Your task is to copy every line of the entries that contains "each".

[Stored items]

↓↓↓

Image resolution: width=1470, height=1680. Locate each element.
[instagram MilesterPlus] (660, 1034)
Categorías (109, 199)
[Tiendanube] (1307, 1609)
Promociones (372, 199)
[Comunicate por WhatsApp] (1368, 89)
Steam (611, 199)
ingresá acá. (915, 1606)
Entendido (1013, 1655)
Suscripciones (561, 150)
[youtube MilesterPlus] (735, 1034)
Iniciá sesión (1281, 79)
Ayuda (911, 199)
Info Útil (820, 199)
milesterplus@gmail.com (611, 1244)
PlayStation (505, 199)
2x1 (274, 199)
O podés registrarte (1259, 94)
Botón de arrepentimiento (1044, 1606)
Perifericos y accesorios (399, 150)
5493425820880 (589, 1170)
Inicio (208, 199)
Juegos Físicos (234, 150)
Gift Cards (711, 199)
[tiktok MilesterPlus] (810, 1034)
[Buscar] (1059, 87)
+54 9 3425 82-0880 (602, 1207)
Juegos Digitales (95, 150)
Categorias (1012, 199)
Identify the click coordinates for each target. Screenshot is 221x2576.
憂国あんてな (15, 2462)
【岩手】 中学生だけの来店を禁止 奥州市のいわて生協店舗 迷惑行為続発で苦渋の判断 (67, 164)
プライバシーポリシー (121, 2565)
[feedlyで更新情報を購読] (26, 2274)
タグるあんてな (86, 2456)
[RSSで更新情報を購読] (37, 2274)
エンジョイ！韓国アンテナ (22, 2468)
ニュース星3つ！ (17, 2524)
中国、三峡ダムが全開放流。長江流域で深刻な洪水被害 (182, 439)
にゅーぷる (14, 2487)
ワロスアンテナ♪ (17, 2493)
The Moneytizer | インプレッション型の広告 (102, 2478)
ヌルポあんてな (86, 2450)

↑↑↑

• EXPECTED OUTPUT:
Image resolution: width=1470, height=1680. Locate each element.
Identify the click coordinates for each target. Screenshot is 221x2576.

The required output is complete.